Pubblicato su 30 Giugno 2009 alle 16:20

Solo qualche mese prima di essere eletto capo del governo nel 2006, Fredrik Reinfeldt dimostrava un evidente disinteresse per il dibattito sul riscaldamento climatico.

Ma dopo aver fatto il suo ingresso a Rosenbad [sede del governo svedese a Stoccolma], sono bastate poche settimane a Reinfeldt per diventare un accanito difensore della causa climatica: si era reso conto di avere un’ottima carta da giocare in occasione del vertice sul clima di Copenaghen nel dicembre 2009, quando si dovrà di negoziare un nuovo trattato in sostituzione del protocollo di Kyoto.

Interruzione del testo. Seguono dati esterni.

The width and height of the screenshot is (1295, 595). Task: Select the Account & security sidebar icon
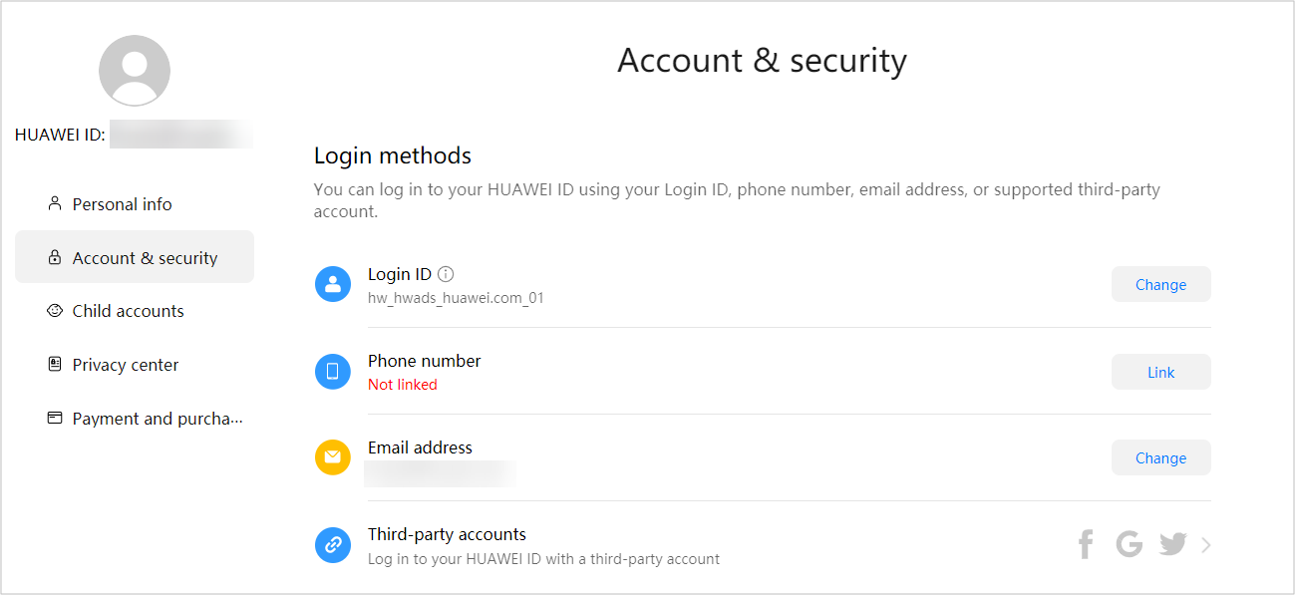(x=54, y=257)
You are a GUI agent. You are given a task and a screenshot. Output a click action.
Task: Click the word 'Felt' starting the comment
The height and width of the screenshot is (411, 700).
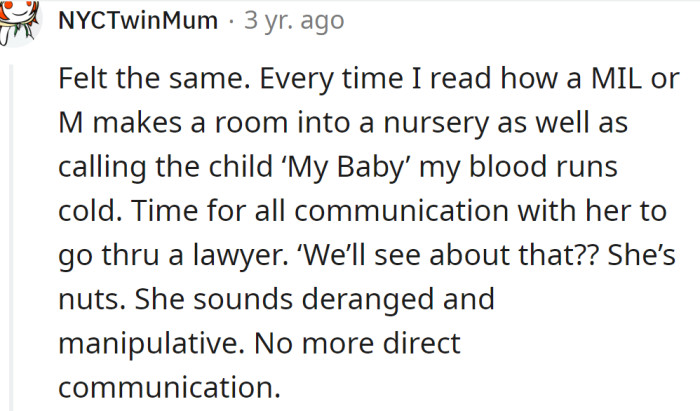pyautogui.click(x=83, y=78)
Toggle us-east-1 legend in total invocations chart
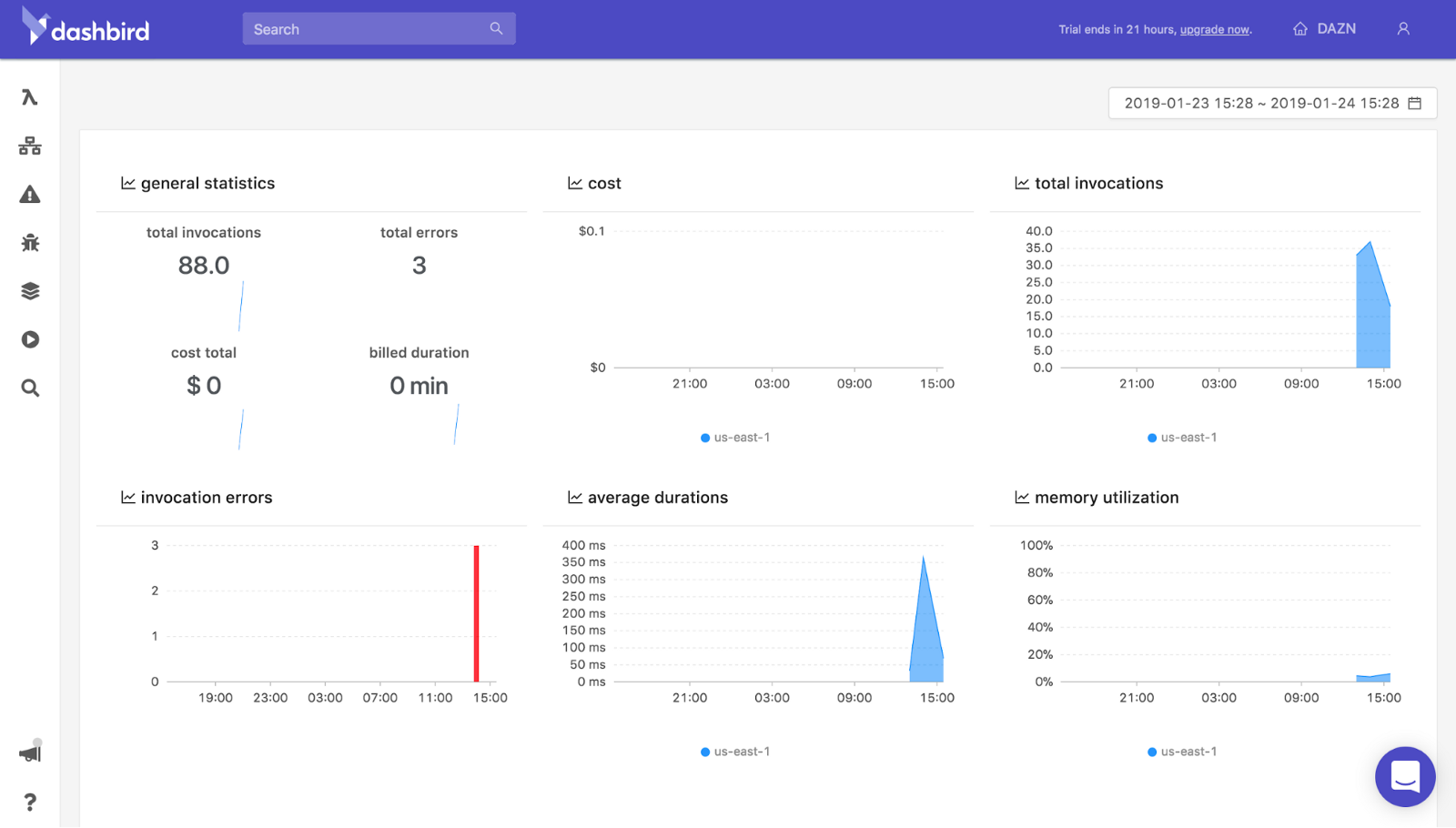The height and width of the screenshot is (828, 1456). (x=1182, y=438)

Reinfeldt è pronto, e non ha atteso che la Svezia sostituisse la Repubblica ceca alla guida dell’Europa il 1° luglio per incontrare i grandi dirigenti mondiali, dal presidente cinese Hu Jintao, ai presidenti americani George Bush e Barack Obama, e al brasiliano Lula. Ma oggi la situazione è completamente cambiata.

“Ormai più nessuno parla del clima”, osserva il capo del governo svedese. La discussione è tutta concentrata sulla crisi finanziaria, cosa che attribuisce un ruolo centrale al suo ministro delle Finanze Anders Borg. In merito al clima dovremo rivedere al ribasso le nostre aspettative. L’Unione europea è divisa e sacche di resistenza sono apparse nell’Europa meridionale e orientale.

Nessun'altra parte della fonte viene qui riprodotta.